Content starts
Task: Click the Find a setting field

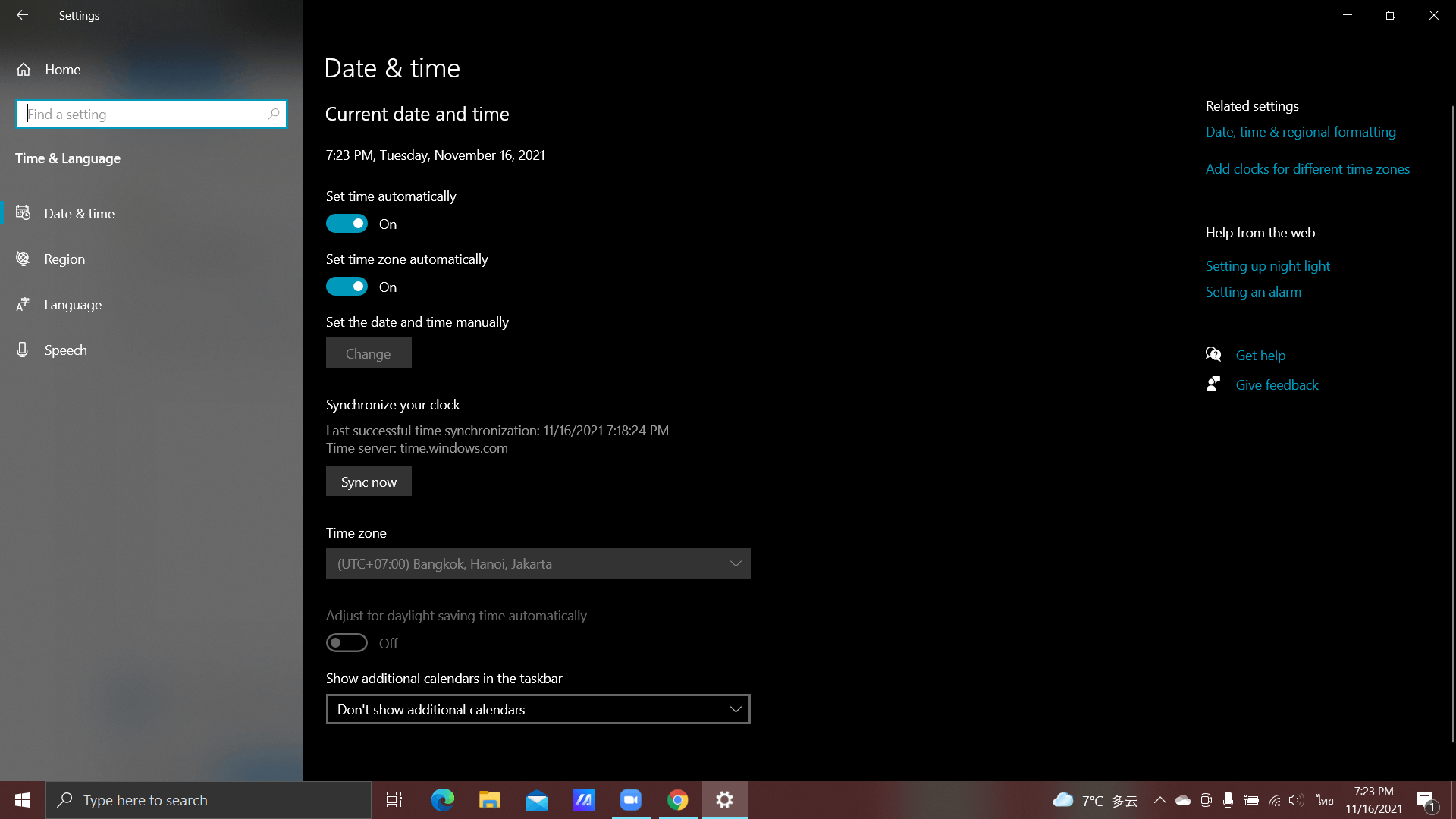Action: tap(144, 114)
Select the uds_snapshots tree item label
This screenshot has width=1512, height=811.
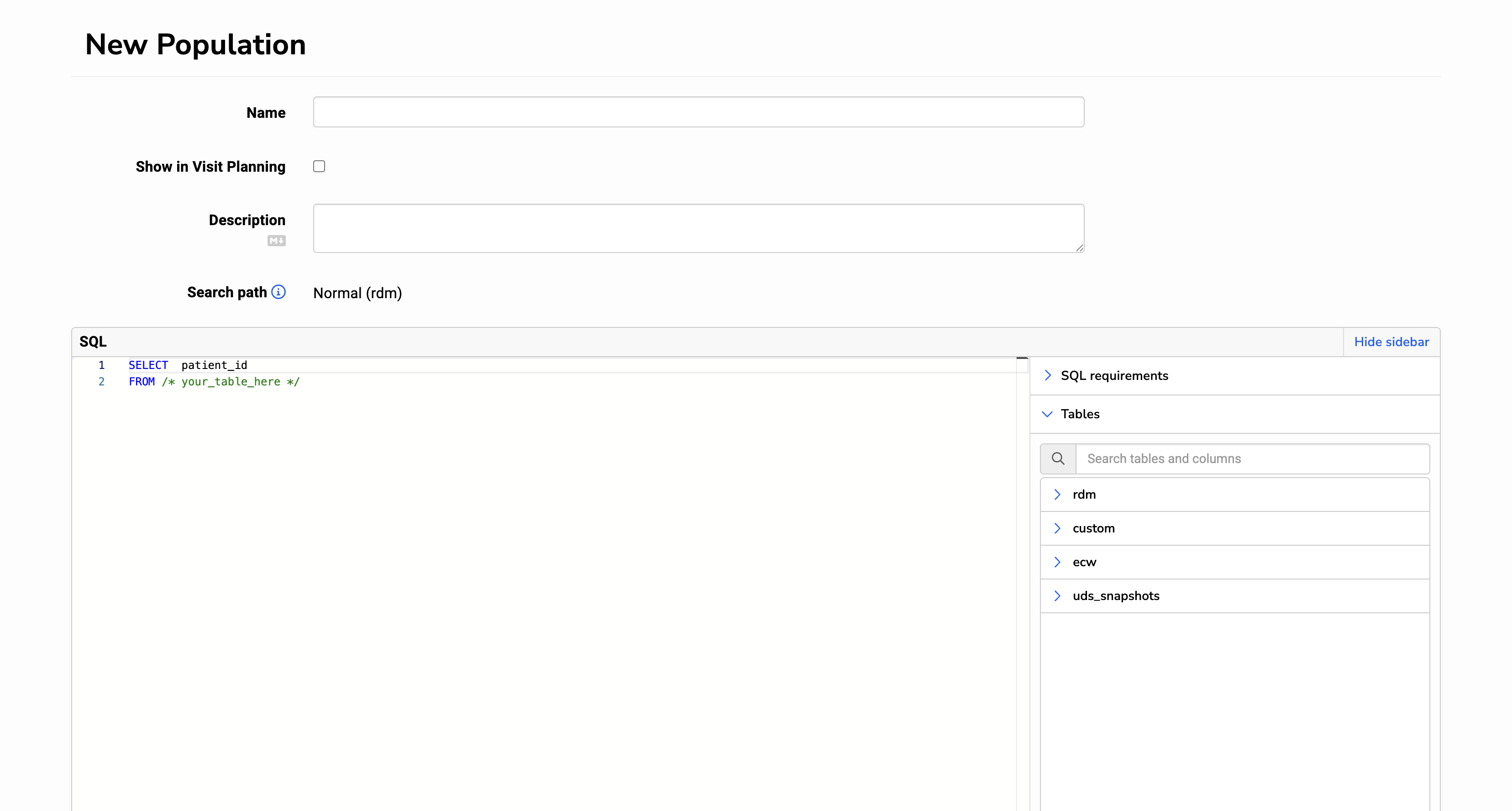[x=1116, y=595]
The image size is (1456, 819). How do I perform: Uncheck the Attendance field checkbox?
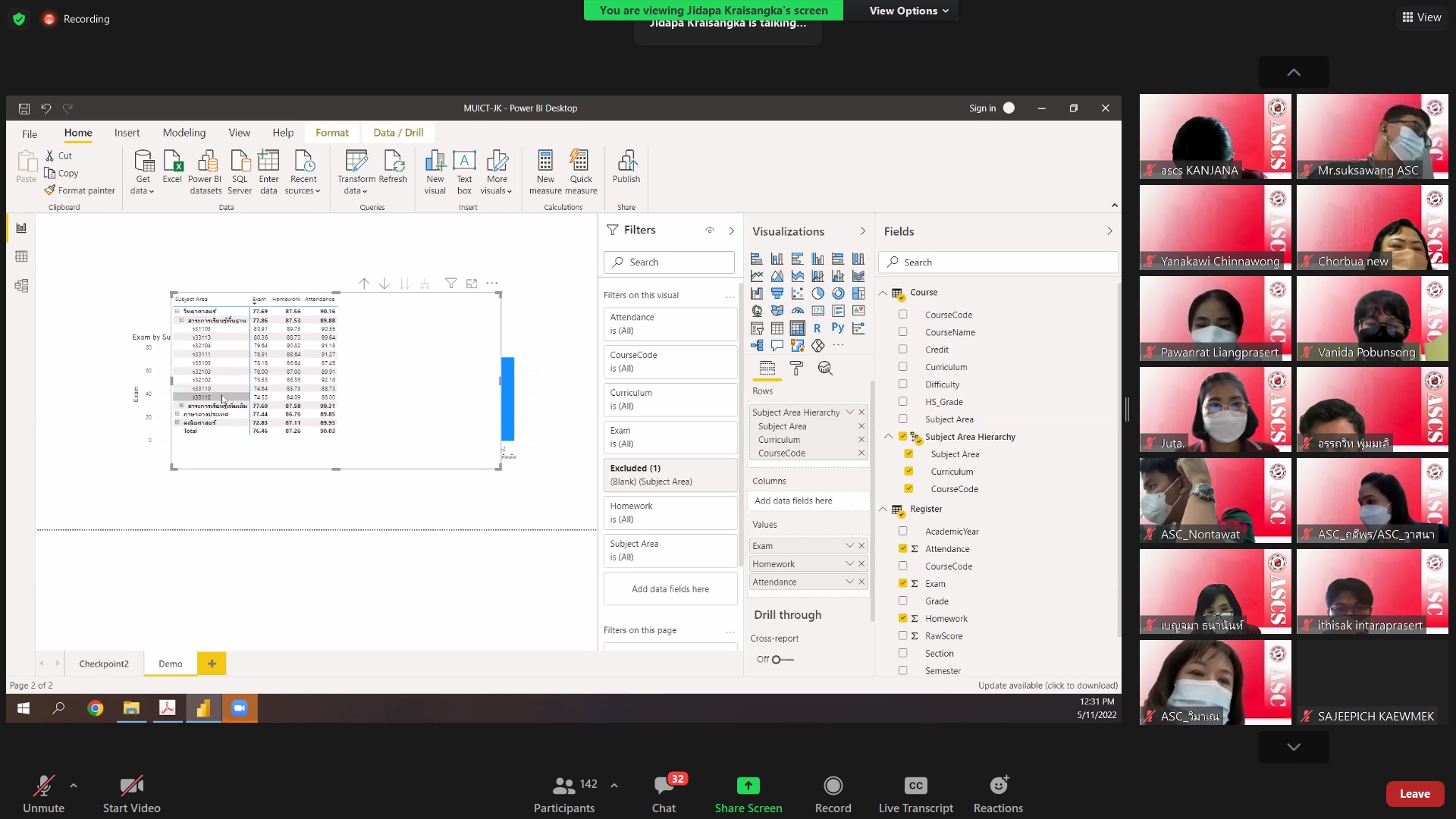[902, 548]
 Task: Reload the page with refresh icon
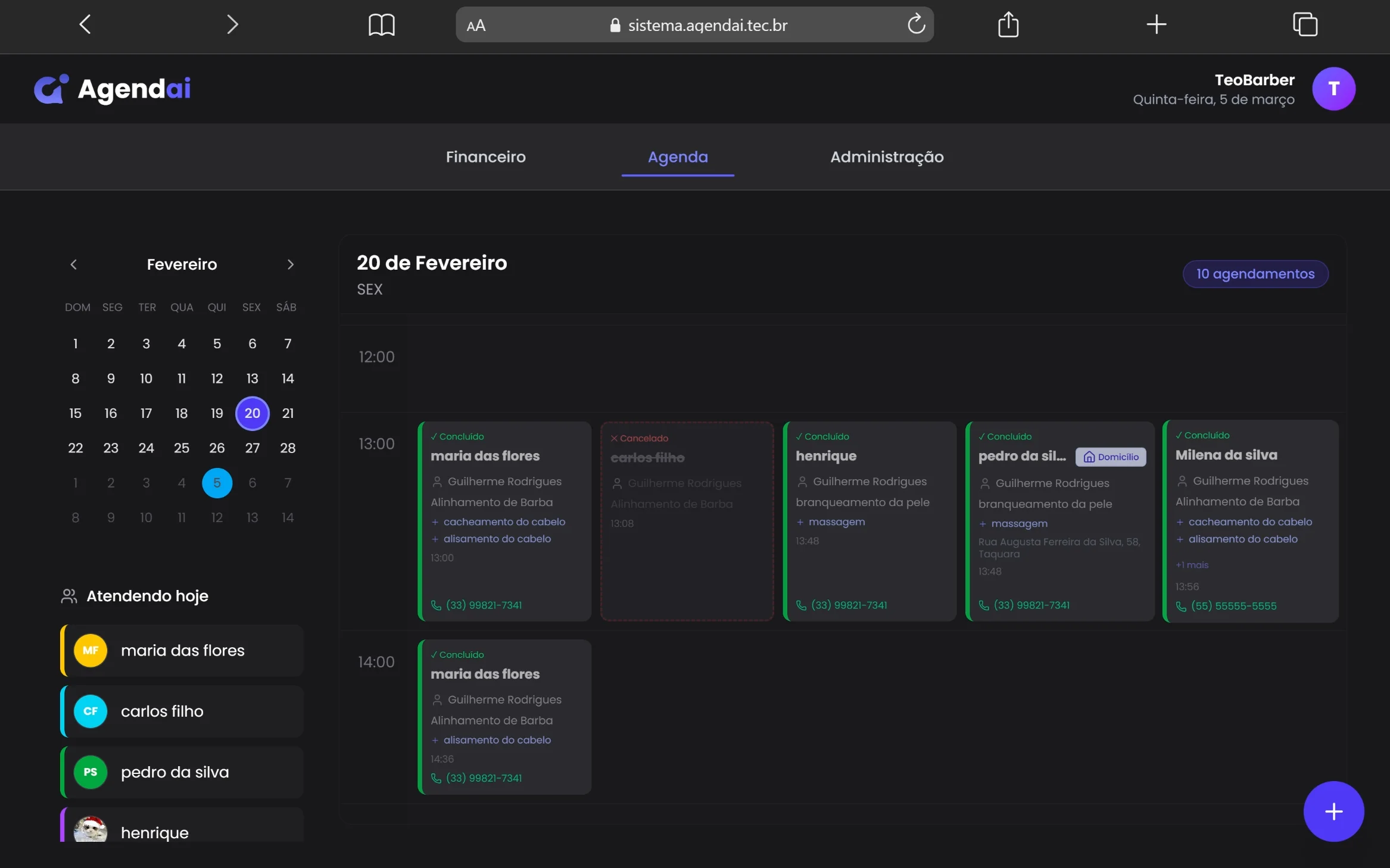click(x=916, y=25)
Content ends
**EXERCISE AIM**
The line containing "Select the uds_snapshots tree item label" and every line after it, through the end of the records, are what you should retype exactly. Do not include the pictures.

**ANSWER SECTION**
Select the uds_snapshots tree item label
This screenshot has width=1512, height=811.
[x=1116, y=595]
The image size is (1456, 819). How do I perform: Uncheck the Attendance field checkbox?
[902, 548]
 Task: Reload the page with refresh icon
click(x=916, y=25)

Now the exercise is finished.